Instructional Implications Provide instruction on how causation can be established (e.g., by conducting a carefully designed experiment in which variables are controlled). Distinguish between an observational study and an experiment. Clarify that observational studies can only provide evidence of a correlation between two variables while welldesigned experiments test for a causal link between variables. Ask the student to look for examples in the real world (e.g., in news reports, newspapers, and magazines) for assertions of causality and to assess whether a causal conclusion appears warranted given the nature of the data collection.
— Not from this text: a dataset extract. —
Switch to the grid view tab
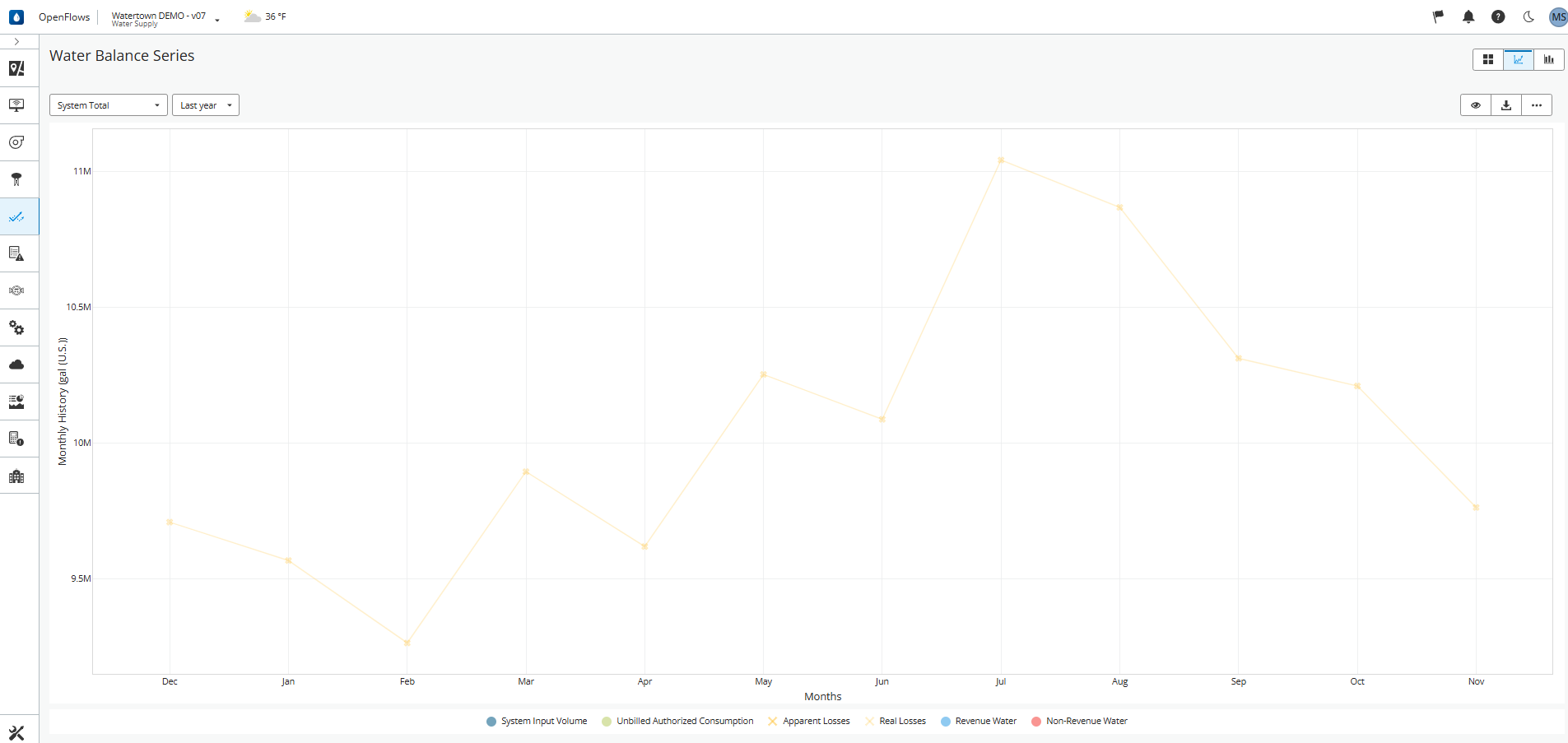The height and width of the screenshot is (743, 1568). pyautogui.click(x=1488, y=59)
Explain that the set of data provided is an example of correlated data since it comes from an observational study. Emphasize that correlation does not imply causation. Explain that when two variables, A and B, are correlated, it might be the case that A causes changes in B, B causes changes in A, or some third variable is influencing both A and B together. Provide the student with simple examples of correlated variables and explain why causation cannot be inferred (e.g., height and reading scores of students of a certain age are correlated since students who are five feet tend to read better than students who are three feet tall). Ask the student if this means that height is the cause of reading ability and to consider alternative explanations. Ask the student whether there could be a lurking variable that could affect both the number of hours studied during the final five days and the examination scores.
Consider implementing other MFAS tasks. 
Making Progress 
Misconception/Error The student does not appeal to the correlational nature of the association in explaining why the inference is not supported. 
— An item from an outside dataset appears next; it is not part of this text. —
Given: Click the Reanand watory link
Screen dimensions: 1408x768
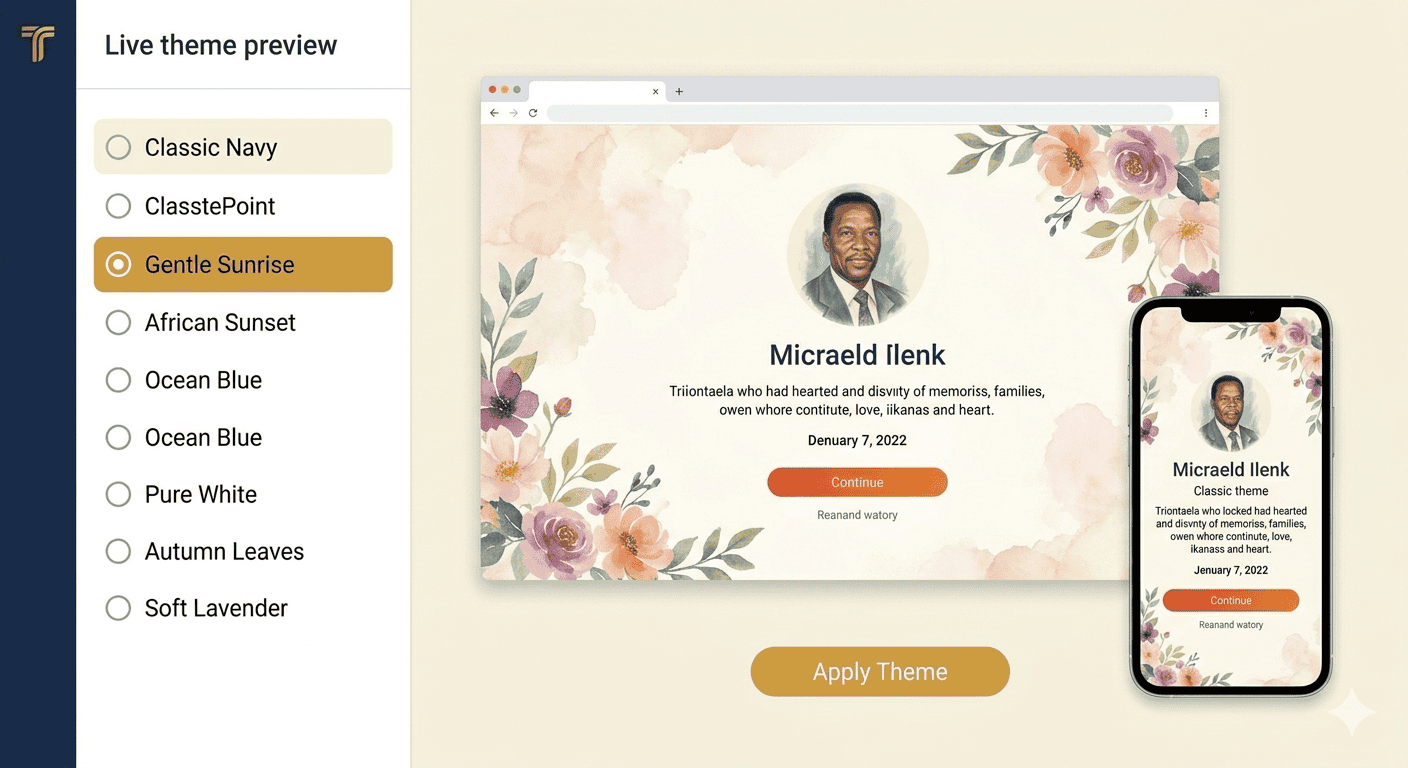Looking at the screenshot, I should tap(857, 514).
Examples of Student Work at this Level The student appears to understand that the association between studying duration and examination scores is not causal. However, the student does not clearly explain in terms of the distinction between correlational associations and causality. For example, the student says that one cannot infer that studying longer causes an increase in exam scores because:
 There does not seem to be enough evidence to support the conclusion.
 Studying might be a cause but there might be another cause.
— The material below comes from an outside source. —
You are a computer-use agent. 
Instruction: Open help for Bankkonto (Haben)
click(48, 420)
Questions Eliciting Thinking What else is needed to support the conclusion?
Is there a correlation between studying duration and examination scores? What could be a reason for the correlation?
Does correlation imply causation? 
Instructional Implications Review the distinction between correlation and causality. Model using statistical terminology, such as correlation and causation, when explaining why one variable might not be a cause of another. Ask the student to reframe his or her explanation using statistical terminology. Introduce the concept of a lurking variable and ask the student whether there could be a lurking variable in the situation provided.
Consider implementing other MFAS tasks. 
Got It 
Misconception/Error The student provides complete and correct responses to all components of the task. 
Examples of Student Work at this Level The student says that one cannot infer that studying longer causes examination scores to rise because:
 The data are from an observational study, so a causal conclusion is not justified although there is a trend that suggests a strong positive relationship between the number of hours studied and the final examination scores.
 The variables appear to be correlated, but the existence of even a strong correlation does not, by itself, prove causation.

Questions Eliciting Thinking Is it possible that studying longer causes examination scores to rise?
Why might those who studied less than two hours do better as a group than those who studied three hours? 
Instructional Implications Ask the student to use technology to find the maximum possible correlation coefficient that is consistent with the data.